Perhaps more importantly was having to decline the Bishop's invitation to lunch on the grounds of the indoor critic's deteriorating health and the fact that the Bishop's house (He having recently downsized from a  Castle) was not accessible for a wheelchair.

In both of these events one of the Cathedral Clergy has responded pastorally and out of friendship.

But despite the seriousness of the indoor critics situation I have yet to hear from the Bishop, not much of the pastor pastorum there!

And all of this set me thinking about what I expect from the Church?

Well I guess I like to see the Mass celebrated fittingly and appropriately with due dignity, however recently I have found  myself thinking, when I have attended, that I'd prefer to do it myself than watch it being done badly or with the celebrant in a lounge suit rather than a cassock alb.

I guess I like to hear a sermon that struggles to make the lectionary readings relevant to the real world context in which I struggle to live out my faith instead of being patronised from the pulpit by a rehearsal of what we 'learned' in the recently completed Alpha Course.

I like to be welcomed as a member of the family rather than viewed with suspicion in case I am really  there to blag the vicar for a few bob after the service.

So on the whole a cup of coffee, my FT Weekend and a pleasant walk with the dog in the afternoon and supper with the indoor critic in the evening makes my Sunday pretty complete without church.
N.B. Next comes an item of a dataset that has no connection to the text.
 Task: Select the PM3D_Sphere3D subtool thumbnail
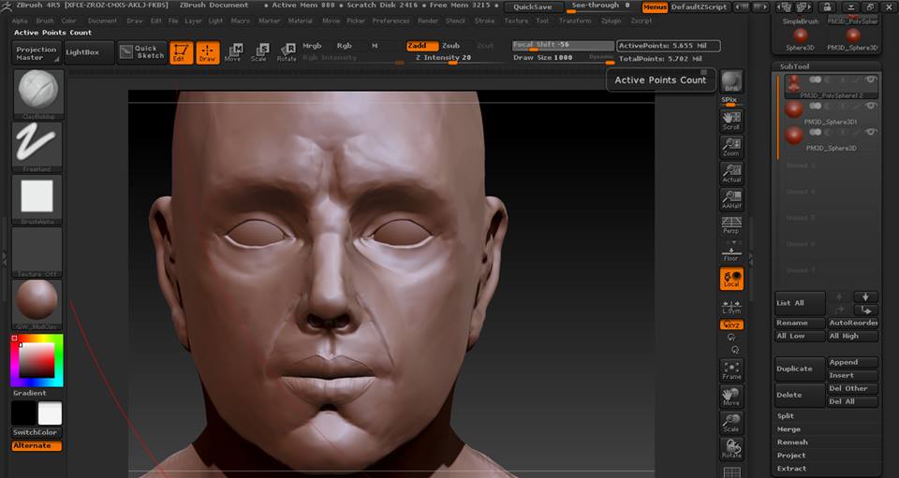(794, 135)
Last week I received a letter from the two Archbishop's, I read it twice, but after reading it again I really hadn't a clue what it was that I was being asked to do?

If the future of the Church is being placed in the hands of God then I imagine that asking S/he (the alleged deity above) to get on and sort out the mess we have made of it makes some kind of sense but there was, throughout the letter a sense of hopelessness, what a mess we have made and are still making as the Church we inherited sinks slowly into a crisis that is becoming a chronic, and ultimately I suspect fatal, decline.

Recently in the FT I read an article by Philip Delves Broughton which reviewed a paper called Netflix Culture: Freedom and Responsibility.

The paper explains that as companies grow, so do complexity and bureaucracy, the effect of this is to drive the best people out of the organisation , the effect of this is that even more bureaucracy is required to manage the incompetency that remains.

Netflix's antidote to this is to hire ever more self managing, high performing people and not cramp their style.

By all means lay out a strategy, establish roles and objectives, but then get out of your employees way.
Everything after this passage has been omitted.